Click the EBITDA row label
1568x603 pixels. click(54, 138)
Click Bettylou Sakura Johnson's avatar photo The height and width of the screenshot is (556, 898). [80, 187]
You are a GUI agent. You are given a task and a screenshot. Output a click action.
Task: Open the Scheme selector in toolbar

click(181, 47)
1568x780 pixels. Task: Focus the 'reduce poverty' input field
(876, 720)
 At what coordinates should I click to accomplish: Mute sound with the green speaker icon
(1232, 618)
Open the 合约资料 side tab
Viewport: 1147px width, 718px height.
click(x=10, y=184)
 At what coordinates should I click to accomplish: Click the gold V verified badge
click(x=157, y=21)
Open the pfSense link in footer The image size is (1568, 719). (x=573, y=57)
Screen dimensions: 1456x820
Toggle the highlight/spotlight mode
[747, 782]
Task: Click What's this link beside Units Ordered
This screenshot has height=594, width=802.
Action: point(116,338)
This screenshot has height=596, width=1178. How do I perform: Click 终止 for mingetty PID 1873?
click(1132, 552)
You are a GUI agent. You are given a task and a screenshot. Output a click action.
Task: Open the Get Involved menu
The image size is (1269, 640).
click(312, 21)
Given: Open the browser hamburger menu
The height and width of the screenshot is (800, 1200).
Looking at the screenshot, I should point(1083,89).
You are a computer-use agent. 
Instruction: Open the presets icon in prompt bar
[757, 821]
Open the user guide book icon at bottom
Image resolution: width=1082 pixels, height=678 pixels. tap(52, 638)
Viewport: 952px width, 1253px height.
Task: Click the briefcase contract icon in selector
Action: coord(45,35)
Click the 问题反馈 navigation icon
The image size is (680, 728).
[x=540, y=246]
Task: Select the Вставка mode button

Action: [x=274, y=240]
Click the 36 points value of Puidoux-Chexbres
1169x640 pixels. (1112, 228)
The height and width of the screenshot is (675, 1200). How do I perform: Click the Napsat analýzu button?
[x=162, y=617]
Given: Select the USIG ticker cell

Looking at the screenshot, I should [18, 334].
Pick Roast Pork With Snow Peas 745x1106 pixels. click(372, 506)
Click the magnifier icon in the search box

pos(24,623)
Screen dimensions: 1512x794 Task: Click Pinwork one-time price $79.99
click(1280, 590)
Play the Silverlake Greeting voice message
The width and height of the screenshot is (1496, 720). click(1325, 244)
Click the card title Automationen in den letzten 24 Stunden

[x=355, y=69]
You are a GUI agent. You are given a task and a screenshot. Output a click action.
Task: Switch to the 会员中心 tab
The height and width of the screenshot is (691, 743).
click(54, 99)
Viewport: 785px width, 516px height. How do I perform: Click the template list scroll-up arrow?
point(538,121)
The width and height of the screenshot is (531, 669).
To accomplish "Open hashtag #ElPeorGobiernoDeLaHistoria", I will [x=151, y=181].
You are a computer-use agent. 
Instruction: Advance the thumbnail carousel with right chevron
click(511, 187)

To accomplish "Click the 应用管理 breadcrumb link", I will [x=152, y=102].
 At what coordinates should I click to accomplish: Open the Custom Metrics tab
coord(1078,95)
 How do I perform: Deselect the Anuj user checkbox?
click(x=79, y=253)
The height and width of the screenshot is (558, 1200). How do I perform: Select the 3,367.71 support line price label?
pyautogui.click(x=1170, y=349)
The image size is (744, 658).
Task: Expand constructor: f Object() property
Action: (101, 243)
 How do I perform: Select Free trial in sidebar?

□ □ □

Assigned task.
From the material above, copy out every line bearing the string "menu".

Response below.
Task: Open the Get Involved menu
Given: Open the browser hamburger menu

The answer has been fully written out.